» **Text provided**
----------
Vector-to-host transmission studies accounted for 45.6% (41/90) of the included transmission studies. Successful transmission was demonstrated between Ae. triseriatus and mice (68.3%, 28/41), chipmunks (17.1%, 7/41), red foxes (2.4%, 1/41), opossums (2.4%, 1/41), gerbils (2.4%, 1/41), hamsters (2.4%, 1/41), deer (2.4%, 1/41), rabbits (2.4%, 1/41) and squirrels (2.4%, 1/41) (S4). Successful transmission to mice was also demonstrated with Ae. hendersoni (14.6%, 6/41), Ae. zoosophus (4.9%, 2/41), Ae. brelandi (4.9%, 2/41), Ae. canadensis (4.9%, 2/41), Ae. albopictus (4.9%, 2/41), Ae. vexans (2.4%, 1/41), Ae. aegypti (2.4%, 1/41), Cs. inornata (2.4%, 1/41), Ae. atropalpus (2.4%, 1/41); between hamsters and Ae. japonicas (2.4%, 1/41); and transmission to chipmunks from Ae. canadensis (2.4%, 1/41) and Ae. albopictus (2.4%, 1/41).
----------
» **What is being asked**
In the passage on vector-to-host transmission, what share of the included transmission studies were vector-to-host studies?

» **Data for review**
----------
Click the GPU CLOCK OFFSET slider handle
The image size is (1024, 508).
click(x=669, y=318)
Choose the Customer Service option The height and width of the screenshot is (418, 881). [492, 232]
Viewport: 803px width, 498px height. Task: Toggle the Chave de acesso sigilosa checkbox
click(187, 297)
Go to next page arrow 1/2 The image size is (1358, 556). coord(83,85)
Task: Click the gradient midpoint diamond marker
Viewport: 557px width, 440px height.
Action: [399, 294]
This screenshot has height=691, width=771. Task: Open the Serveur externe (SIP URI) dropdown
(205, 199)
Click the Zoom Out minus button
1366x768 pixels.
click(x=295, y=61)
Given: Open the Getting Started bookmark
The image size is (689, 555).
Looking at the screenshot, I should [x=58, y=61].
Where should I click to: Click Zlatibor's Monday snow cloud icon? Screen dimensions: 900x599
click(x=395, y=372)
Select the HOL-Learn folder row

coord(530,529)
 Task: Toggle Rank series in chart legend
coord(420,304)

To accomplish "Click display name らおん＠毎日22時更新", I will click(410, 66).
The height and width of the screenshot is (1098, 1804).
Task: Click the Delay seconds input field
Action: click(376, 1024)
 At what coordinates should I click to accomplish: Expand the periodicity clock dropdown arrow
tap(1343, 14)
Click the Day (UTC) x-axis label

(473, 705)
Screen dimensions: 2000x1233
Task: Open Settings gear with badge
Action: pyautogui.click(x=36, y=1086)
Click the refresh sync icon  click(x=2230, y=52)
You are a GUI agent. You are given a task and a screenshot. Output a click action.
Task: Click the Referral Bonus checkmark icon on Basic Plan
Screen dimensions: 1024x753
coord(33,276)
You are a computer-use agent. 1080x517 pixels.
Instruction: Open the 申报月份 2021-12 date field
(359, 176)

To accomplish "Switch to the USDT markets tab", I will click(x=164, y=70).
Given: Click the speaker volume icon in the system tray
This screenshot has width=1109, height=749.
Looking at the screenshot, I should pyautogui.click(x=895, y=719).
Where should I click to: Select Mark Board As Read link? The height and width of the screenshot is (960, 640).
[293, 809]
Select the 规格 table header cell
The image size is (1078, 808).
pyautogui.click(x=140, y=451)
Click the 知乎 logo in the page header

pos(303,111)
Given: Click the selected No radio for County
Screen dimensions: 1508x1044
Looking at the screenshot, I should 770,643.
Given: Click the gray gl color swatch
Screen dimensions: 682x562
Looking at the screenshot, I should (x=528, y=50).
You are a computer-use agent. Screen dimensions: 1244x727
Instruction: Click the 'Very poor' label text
----------
» **Task result**
45.6% (41/90)